■ **Data extract**

________________

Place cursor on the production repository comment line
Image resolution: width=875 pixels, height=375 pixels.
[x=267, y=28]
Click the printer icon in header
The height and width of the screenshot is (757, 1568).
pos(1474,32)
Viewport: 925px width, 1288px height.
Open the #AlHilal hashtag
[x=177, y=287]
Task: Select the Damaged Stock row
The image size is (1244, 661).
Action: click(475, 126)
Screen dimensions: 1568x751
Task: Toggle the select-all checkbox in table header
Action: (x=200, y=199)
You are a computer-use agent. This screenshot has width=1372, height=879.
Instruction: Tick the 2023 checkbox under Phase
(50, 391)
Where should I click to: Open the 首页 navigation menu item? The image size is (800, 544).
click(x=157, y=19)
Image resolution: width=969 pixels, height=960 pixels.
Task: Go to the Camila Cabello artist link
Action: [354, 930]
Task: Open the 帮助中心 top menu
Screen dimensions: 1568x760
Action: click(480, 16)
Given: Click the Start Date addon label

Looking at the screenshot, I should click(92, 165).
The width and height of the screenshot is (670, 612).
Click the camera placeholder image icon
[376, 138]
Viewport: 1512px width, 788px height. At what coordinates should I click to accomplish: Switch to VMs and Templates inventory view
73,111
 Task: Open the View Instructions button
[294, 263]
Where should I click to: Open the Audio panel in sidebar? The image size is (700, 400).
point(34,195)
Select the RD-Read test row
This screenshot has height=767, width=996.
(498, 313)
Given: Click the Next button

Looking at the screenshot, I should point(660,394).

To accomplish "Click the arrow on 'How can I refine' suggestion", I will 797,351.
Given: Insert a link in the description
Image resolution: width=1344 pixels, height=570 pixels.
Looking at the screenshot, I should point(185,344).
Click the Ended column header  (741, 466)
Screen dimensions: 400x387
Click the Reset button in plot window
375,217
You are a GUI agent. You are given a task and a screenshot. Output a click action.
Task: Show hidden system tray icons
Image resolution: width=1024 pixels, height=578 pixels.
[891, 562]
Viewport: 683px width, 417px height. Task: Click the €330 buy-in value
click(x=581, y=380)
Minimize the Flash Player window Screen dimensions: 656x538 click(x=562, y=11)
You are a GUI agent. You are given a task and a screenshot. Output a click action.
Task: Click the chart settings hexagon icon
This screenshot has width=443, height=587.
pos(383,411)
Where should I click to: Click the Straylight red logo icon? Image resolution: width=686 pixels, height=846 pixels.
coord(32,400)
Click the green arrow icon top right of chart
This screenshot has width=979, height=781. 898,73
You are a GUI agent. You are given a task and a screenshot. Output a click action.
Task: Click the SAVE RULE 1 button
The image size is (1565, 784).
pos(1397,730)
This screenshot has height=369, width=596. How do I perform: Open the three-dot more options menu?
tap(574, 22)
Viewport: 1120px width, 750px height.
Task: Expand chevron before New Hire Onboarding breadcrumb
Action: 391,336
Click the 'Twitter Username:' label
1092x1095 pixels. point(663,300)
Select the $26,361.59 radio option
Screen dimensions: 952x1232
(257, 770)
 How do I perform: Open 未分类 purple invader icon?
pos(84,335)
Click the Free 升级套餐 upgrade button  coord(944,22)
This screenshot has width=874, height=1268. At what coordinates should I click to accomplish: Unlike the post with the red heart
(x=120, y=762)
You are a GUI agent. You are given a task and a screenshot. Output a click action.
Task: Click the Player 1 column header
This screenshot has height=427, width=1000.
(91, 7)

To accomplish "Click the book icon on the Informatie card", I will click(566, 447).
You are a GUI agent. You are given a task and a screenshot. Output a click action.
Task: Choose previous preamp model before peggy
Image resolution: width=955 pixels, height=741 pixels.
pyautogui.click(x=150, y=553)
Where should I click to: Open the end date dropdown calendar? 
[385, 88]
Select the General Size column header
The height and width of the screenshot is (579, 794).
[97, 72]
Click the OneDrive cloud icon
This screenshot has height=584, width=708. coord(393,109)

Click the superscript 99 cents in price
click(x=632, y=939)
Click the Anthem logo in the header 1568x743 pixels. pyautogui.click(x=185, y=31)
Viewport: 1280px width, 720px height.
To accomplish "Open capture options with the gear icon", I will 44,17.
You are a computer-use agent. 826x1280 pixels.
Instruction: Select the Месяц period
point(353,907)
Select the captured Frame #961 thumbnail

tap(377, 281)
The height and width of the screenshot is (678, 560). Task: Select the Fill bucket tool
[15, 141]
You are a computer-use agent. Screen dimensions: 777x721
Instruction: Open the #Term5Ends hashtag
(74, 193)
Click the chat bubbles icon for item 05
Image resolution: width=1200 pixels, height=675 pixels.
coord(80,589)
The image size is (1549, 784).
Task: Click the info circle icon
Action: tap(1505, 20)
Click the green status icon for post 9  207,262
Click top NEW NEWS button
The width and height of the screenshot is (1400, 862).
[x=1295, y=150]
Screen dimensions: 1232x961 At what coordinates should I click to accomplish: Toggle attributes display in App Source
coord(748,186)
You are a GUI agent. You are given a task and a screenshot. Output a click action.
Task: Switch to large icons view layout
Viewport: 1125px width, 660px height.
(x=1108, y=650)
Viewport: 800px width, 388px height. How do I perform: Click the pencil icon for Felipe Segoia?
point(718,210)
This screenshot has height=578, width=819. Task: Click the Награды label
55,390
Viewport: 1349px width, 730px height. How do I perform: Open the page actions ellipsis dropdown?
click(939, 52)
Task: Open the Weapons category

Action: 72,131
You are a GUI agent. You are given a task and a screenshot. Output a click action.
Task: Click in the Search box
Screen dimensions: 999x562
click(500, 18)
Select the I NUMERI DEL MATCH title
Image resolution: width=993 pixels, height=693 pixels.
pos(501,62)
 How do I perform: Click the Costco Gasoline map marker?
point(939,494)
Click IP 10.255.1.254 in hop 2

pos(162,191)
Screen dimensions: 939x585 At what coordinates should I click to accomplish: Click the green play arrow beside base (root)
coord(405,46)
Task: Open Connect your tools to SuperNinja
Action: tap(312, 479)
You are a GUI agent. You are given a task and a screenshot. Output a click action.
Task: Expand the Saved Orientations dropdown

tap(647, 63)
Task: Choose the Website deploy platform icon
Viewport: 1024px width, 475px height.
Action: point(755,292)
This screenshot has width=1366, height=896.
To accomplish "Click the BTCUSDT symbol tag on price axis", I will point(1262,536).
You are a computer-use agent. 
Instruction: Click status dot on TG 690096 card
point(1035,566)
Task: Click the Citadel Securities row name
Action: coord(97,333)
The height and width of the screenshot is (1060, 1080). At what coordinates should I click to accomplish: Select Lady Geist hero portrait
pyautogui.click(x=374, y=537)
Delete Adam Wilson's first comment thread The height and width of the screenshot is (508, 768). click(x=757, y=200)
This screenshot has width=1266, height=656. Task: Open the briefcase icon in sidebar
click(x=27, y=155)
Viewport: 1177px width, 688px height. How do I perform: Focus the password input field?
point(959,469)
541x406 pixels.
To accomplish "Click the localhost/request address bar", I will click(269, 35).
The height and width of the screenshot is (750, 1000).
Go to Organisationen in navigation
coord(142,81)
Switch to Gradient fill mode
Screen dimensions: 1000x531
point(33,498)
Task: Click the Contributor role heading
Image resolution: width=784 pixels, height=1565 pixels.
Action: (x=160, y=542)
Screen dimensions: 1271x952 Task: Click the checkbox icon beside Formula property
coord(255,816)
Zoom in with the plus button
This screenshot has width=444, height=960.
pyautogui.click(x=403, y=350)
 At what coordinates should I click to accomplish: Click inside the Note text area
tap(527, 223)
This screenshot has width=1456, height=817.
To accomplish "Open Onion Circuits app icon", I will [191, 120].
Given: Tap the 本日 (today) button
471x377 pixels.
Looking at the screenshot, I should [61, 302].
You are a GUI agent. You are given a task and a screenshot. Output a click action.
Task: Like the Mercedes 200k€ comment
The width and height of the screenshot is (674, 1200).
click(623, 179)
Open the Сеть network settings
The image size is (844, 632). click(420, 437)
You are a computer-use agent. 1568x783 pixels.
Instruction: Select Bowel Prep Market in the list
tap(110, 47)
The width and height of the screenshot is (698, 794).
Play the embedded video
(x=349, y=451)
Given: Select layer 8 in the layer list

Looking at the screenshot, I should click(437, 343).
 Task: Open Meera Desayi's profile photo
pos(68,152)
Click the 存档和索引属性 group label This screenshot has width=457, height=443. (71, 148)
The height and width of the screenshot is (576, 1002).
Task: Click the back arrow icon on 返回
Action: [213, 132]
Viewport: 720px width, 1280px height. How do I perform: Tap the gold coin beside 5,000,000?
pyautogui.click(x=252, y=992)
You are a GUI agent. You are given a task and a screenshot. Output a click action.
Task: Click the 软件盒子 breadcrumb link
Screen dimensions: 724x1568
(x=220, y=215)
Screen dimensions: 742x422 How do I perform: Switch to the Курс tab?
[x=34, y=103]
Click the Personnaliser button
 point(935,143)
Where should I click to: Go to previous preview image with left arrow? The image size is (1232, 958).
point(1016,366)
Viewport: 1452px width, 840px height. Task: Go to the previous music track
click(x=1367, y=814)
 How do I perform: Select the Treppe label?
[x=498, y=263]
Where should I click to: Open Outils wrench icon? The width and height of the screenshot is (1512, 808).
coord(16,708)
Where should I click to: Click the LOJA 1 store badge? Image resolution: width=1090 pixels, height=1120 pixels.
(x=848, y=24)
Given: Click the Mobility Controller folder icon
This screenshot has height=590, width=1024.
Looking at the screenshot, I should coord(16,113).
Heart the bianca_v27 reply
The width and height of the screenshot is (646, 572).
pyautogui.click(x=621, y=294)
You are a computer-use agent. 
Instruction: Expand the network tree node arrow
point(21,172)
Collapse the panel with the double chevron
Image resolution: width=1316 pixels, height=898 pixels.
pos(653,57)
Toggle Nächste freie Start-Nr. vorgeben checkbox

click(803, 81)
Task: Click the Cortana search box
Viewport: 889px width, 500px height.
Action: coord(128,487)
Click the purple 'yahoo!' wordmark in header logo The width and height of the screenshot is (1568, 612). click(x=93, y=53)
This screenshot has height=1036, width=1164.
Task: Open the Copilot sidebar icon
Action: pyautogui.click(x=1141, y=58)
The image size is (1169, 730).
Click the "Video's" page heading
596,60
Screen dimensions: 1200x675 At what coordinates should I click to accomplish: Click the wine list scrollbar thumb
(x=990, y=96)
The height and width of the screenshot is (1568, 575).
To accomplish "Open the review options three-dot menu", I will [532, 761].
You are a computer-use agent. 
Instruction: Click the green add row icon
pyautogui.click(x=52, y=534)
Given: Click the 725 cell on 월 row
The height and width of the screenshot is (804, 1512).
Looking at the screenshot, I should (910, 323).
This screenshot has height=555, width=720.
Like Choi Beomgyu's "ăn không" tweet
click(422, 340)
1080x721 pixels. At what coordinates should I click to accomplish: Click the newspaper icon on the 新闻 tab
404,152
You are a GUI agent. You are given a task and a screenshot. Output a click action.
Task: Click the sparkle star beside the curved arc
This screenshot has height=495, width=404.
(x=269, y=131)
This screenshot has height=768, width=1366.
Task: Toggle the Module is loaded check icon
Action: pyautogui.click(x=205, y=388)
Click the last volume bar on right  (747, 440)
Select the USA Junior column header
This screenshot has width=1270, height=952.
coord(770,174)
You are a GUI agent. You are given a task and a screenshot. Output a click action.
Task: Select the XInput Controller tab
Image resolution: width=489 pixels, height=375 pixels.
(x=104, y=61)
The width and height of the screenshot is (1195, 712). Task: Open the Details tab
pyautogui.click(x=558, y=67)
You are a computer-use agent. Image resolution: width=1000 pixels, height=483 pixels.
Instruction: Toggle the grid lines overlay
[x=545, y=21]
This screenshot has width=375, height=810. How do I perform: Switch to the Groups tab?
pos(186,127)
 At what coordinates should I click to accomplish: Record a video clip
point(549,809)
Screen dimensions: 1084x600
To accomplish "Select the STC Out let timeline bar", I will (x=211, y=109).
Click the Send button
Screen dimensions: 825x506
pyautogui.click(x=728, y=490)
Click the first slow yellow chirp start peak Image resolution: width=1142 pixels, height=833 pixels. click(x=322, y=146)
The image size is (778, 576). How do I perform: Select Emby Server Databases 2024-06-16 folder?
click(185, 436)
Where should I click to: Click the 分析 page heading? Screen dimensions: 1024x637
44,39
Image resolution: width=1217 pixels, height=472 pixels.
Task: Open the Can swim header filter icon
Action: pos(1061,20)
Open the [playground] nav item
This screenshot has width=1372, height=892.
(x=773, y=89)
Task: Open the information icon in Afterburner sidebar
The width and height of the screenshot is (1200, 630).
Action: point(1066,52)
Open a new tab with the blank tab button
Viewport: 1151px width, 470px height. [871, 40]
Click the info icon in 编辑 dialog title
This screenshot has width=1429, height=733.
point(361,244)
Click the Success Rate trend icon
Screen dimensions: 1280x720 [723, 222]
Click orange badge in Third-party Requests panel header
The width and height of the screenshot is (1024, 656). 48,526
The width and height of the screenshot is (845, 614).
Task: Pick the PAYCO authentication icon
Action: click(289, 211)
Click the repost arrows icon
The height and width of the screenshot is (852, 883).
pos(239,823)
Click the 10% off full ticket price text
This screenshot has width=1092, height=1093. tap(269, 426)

________________

■ **What you will do**
The exercise is to copy out every line above that has the word "title" in it.

■ **Output of the exercise**
Select the I NUMERI DEL MATCH title
Click the info icon in 编辑 dialog title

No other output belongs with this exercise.